L'été est une saison où on se lâche. Le soleil contribue à émanciper les corps pour leur donner l'indispensable teinte bronze, atout social inestimable qui distingue si admirablement les bronzés de la masse populaire au teint blanchâtre. Les chaudes soirées sont propices aux réceptions, l'occasion de se retrouver sous les étoiles autour de quelques grillades dont les vapeurs embaument l'atmosphère estivale. La plupart des gens sont discrets et reçoivent discrètement. Chez eux pas d'éclats de voix ni de rires gargantuesques, on parle modérément et on mange en silence. Hélas toutes les familles n'observent pas cette règle de bienséance pourtant fort agréable pour le voisinage. Il existe une certaine population de familles primaires, comme monsieur et madame Troudebal et leurs niards, qui parviennent naturellement et systématiquement à transformer une banale réception en un épouvantable bordel, éclaboussant sans vergogne de leurs bruits indécents les malheureux citoyens qui ont eu la mauvaise idée de résider dans leur périmètre.
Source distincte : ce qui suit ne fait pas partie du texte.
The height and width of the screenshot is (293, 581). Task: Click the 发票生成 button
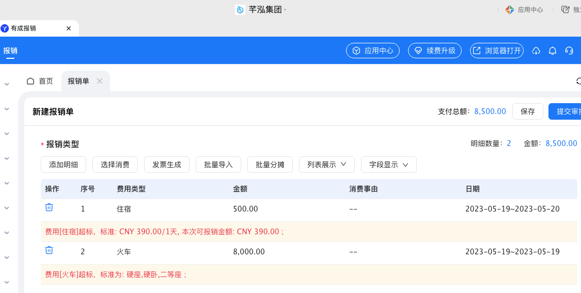(167, 165)
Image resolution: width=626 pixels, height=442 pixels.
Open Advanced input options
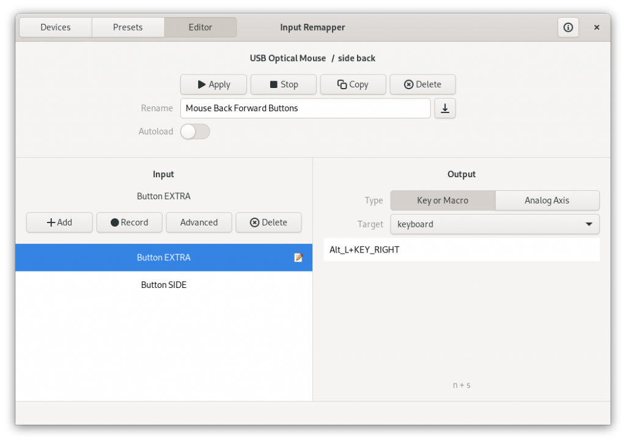pyautogui.click(x=199, y=223)
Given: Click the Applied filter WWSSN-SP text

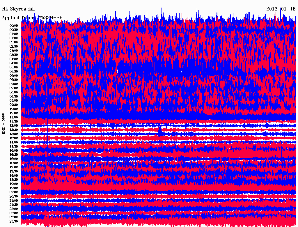Looking at the screenshot, I should [32, 18].
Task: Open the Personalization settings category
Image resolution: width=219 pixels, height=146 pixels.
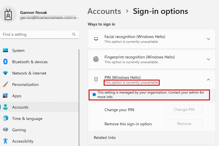Action: pyautogui.click(x=25, y=84)
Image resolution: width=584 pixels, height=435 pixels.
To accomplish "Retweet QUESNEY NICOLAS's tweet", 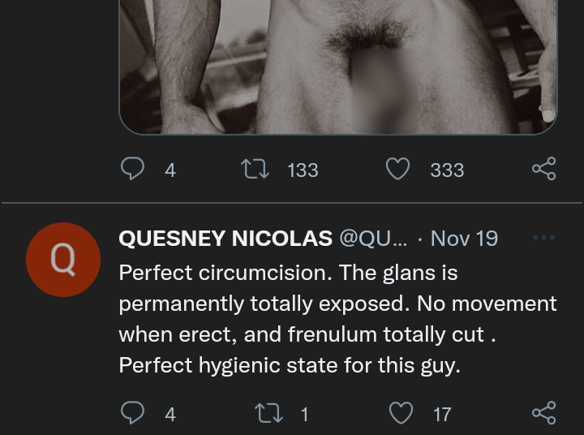I will pyautogui.click(x=268, y=414).
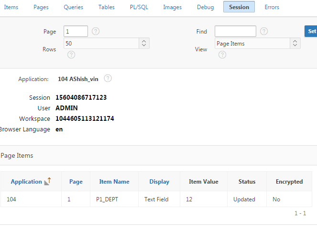
Task: Go to the Queries tab
Action: (x=73, y=7)
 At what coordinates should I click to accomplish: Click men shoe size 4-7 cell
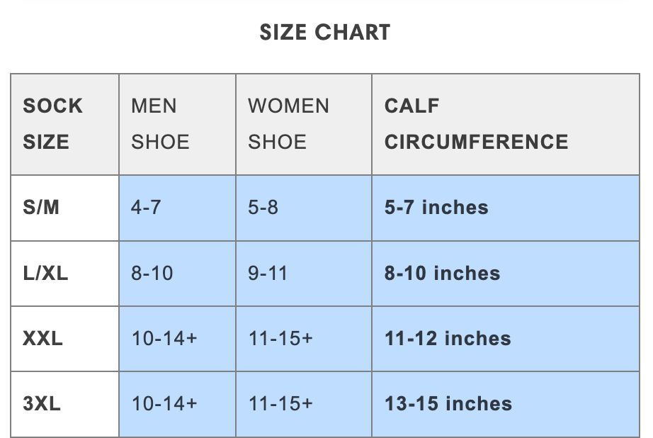147,208
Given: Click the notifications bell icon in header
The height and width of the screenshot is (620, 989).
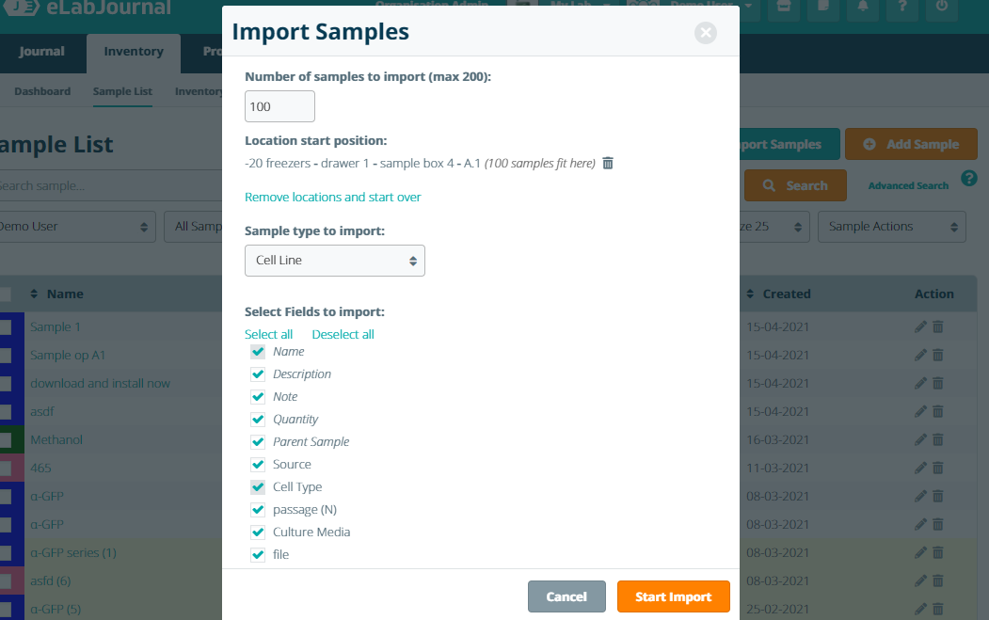Looking at the screenshot, I should 862,8.
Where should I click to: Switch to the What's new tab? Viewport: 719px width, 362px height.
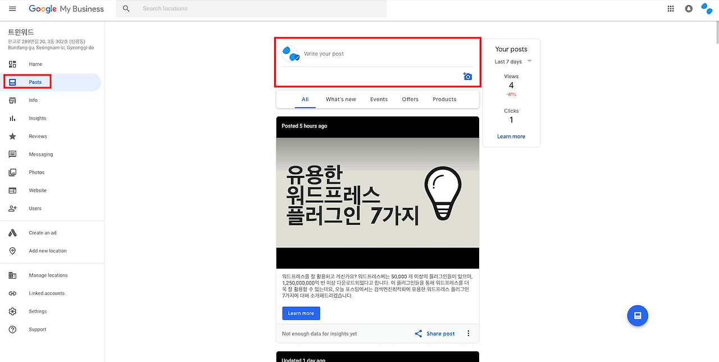click(340, 99)
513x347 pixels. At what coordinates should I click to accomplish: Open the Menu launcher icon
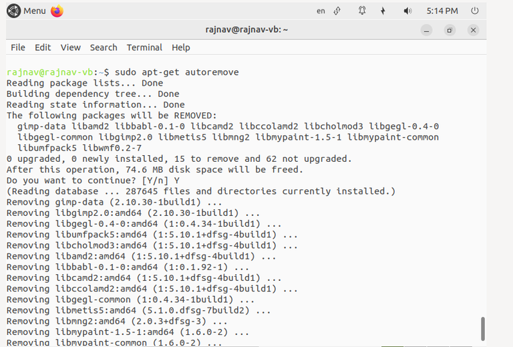tap(14, 11)
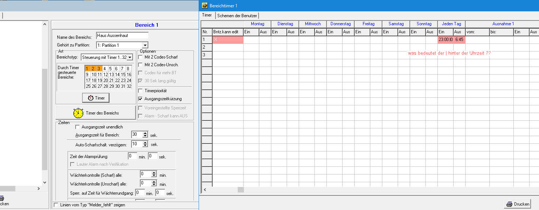The image size is (539, 210).
Task: Enable Mit 2 Codes-Scharf checkbox
Action: point(141,57)
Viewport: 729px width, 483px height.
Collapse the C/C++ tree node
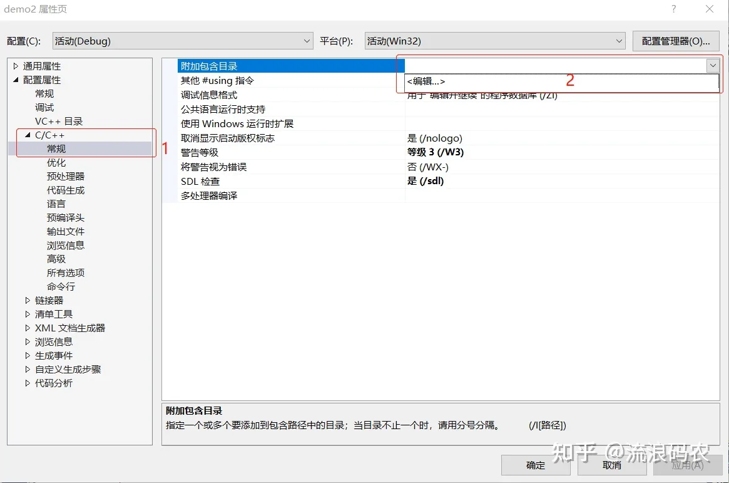point(26,135)
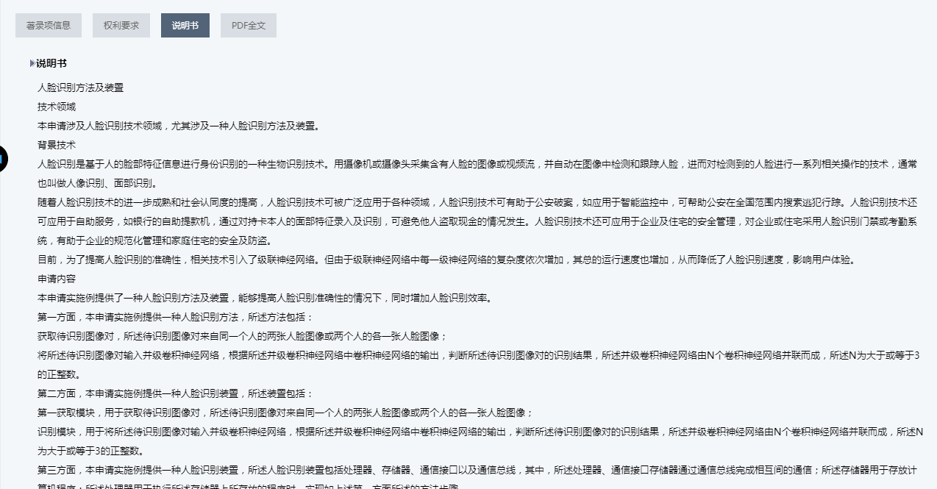Click the line beginning 第二方面
Viewport: 937px width, 489px height.
pyautogui.click(x=175, y=393)
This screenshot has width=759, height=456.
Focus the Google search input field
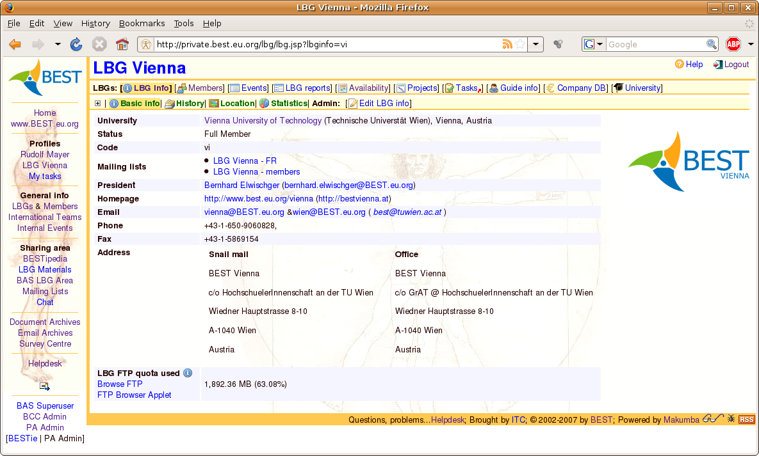click(657, 45)
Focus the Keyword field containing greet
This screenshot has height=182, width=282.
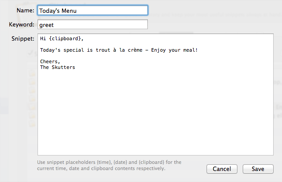tap(93, 24)

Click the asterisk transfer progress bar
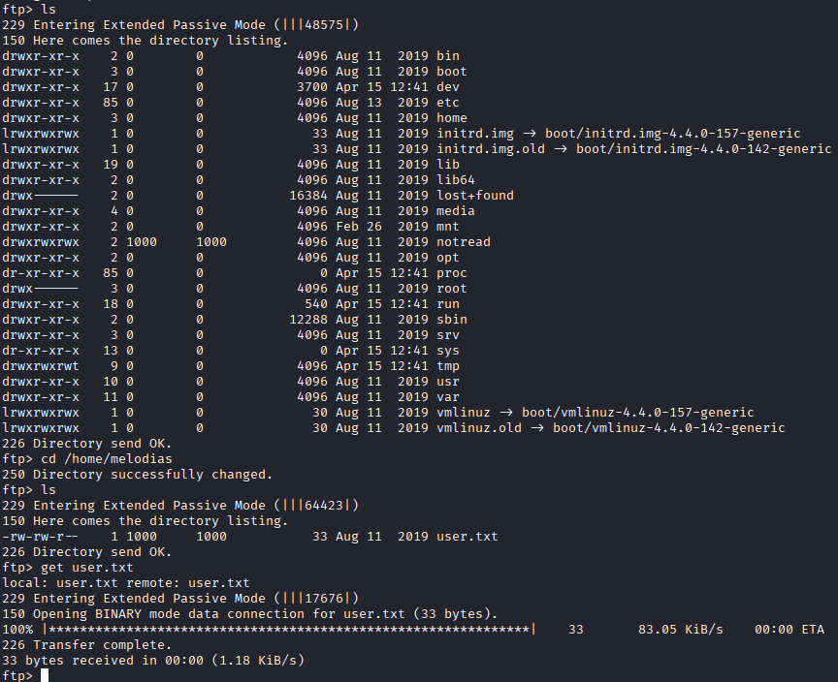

Les Troudebal sont des parvenus. Ils aiment bien montrer à leurs voisins que chez eux on sait s'amuser, avec pas grand-chose certes, mais on s'amuse comme des petits fous. Quand les Troudebal reçoivent cousins ou amis, ça gueule à tout-va, c'est l'émeute dans les grandes largeurs, tout le quartier en profite, pas de répit pour les oreilles alentour. Chez les Troudebal, les échanges prennent des proportions démesurées, l'arrivée des invités est un remake du débarquement de Normandie. La piscine-partie est un véritable tsunami avec hurlements et beuglements assortis. Quant à la soirée barbecue, c'est mai 68 sans les pavés, c'est un déploiement de dialogues dont la platitude mériterait les palmes de la consternation.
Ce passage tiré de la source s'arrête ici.